TEXTE EXTRAIT>
|---|

Face à la menace terroriste toujours persistante, aux difficultés économiques qui ne font que gagner en complexité et au risque d’explosion sociale, on trouve une classe politique insouciante, voire inconsciente, puisque obnubilée par l’accaparation du pouvoir et le contrôle des institutions du pays, non son sauvetage d’un naufrage longtemps annoncé. Les réactions de dépit exprimées par certaines personnalités connues pour leur indépendance, traduisent tout autant une colère, un sentiment de dépit, qu’un constat amer de l’incapacité manifeste de notre classe politique à conduire le changement, à jouer le rôle qui lui est dévolu et à développer un débat public profond et audible. Une colère contre l’impuissance, les errements d’hommes politiques qui, au bout de sept ans, ont réussi la gageure de rompre le contrat de confiance qui les lie avec un corps électoral, désabusé et gagné par le doute. A quel lendemain pourrait s’attendre cette jeune démocratie, citée en exemple au commencement, si la moitié des électeurs ont boudé les urnes au cours des dernières Municipales et quelle portée pourraient avoir les prochaines échéances de 2019 si ce sentiment de rupture entre élus et électeurs ne fait que se renforcer ? A l’évidence, quelle que soit la partie qui aura à remporter les prochains suffrages, on aura au final des institutions peu représentatives de la volonté populaire, des institutions qui n’auront pas une forte légitimité, ni une grande assisse qui leur permettent de poursuivre la construction de l’édifice démocratique. Avec un jeu partisan vicié et complètement faussé, le principe même de l’alternance de forces politiques au pouvoir risquerait d’être contrariée.
Dans le contexte actuel, suffoquant et tendu, dans lequel vit le pays, comment pourrait-on espérer répondre aux attentes d’une population qui a perdu toutes ses illusions, entamer des réformes douloureuses, éviter une faillite budgétaire, entrer dans un processus électoral décisif, si toutes les règles se trouvent bafouées, qu’un brouillard épais empêche toute visibilité et que la confiance fait cruellement défaut ?
L’inquiétude et le scepticisme ambiants sont loin d’être une simple vue de l’esprit, ils sont plutôt l’expression de dysfonctionnements et de dérapages non maitrisés, qui ont gagné les sphères politiques, la société civile et même les institutions.
En témoigne la crise politique qui s’éternise, provoquant au passage le blocage des réformes et empêchant le fonctionnement normal des institutions. Avec le changement de fond en comble des rapports de force, toute solution de compromis ou de consensus est devenue improbable.

|---|

Enregistrements de localisation d'éléments>
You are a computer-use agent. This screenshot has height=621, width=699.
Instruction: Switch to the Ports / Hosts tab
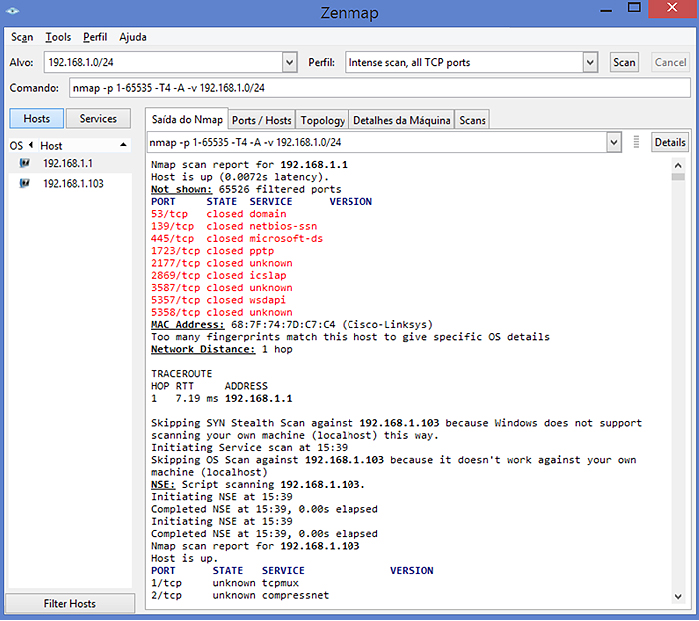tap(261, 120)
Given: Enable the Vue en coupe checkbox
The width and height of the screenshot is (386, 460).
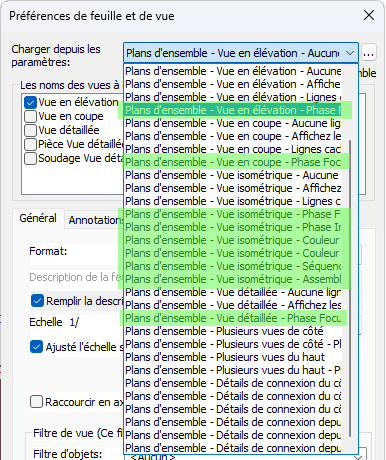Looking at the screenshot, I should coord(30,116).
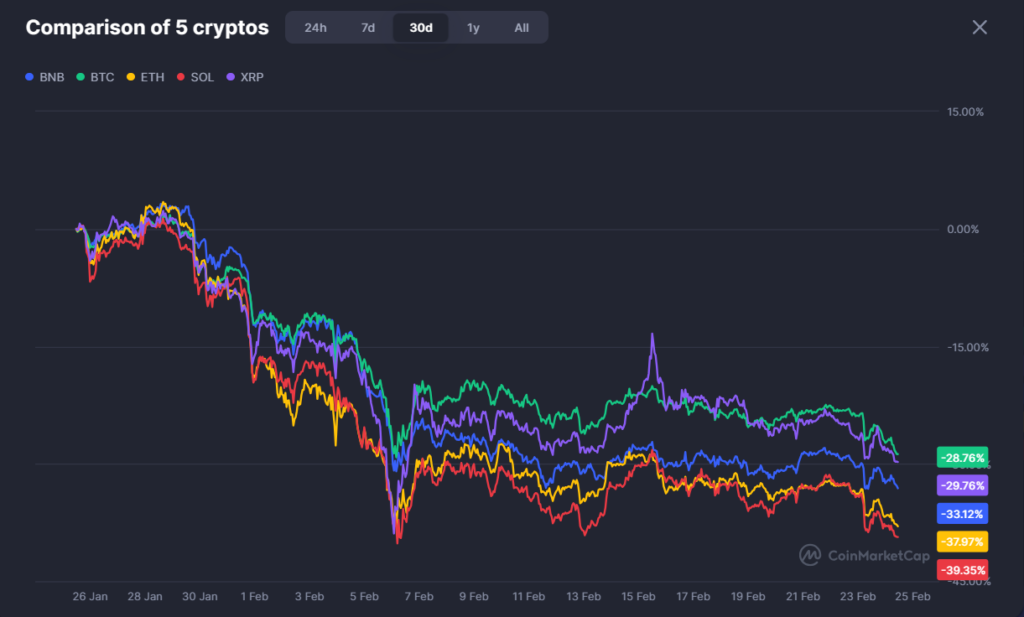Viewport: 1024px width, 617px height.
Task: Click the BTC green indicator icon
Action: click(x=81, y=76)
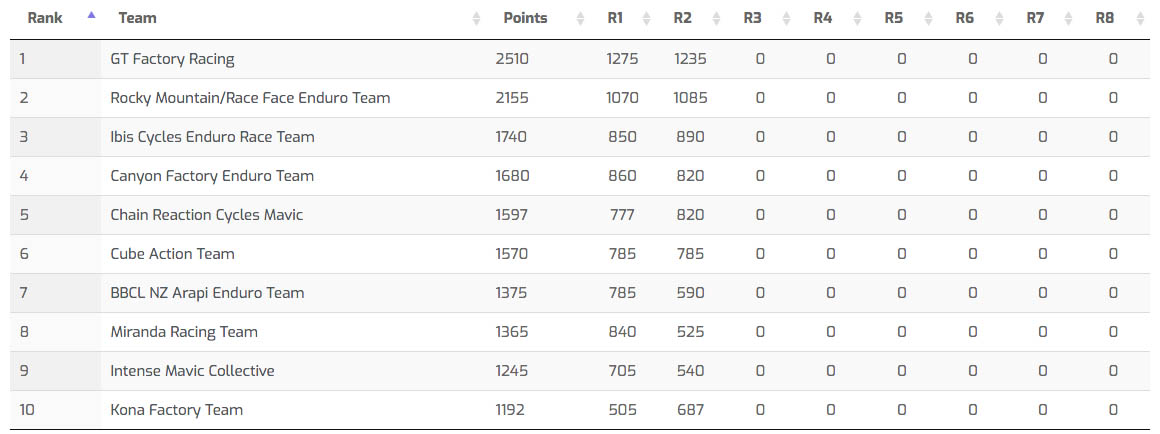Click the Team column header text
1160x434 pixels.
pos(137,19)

|---|

CONSIGNES>
- A) Dans le texte sur la crise politique, reproduisez le passage compris entre « Dans le contexte » et « même les institutions. » inclusivement, en substituant « voile » à « brouillard ».
- B) Transcrivez à l'identique toutes les lignes des enregistrements de localisation ci-dessus, sans y faire figurer les images.

LISTE DES RÉPONSES>
- A)
Dans le contexte actuel, suffoquant et tendu, dans lequel vit le pays, comment pourrait-on espérer répondre aux attentes d’une population qui a perdu toutes ses illusions, entamer des réformes douloureuses, éviter une faillite budgétaire, entrer dans un processus électoral décisif, si toutes les règles se trouvent bafouées, qu’un voile épais empêche toute visibilité et que la confiance fait cruellement défaut ?
L’inquiétude et le scepticisme ambiants sont loin d’être une simple vue de l’esprit, ils sont plutôt l’expression de dysfonctionnements et de dérapages non maitrisés, qui ont gagné les sphères politiques, la société civile et même les institutions.

- B)
You are a computer-use agent. This screenshot has height=621, width=699.
Instruction: Switch to the Ports / Hosts tab
tap(261, 120)
Given: Enable the Vue en coupe checkbox
The width and height of the screenshot is (386, 460).
Looking at the screenshot, I should coord(30,116).
Viewport: 1024px width, 617px height.
Task: Click the BTC green indicator icon
Action: click(x=81, y=76)
Click the Team column header text
1160x434 pixels.
pos(137,19)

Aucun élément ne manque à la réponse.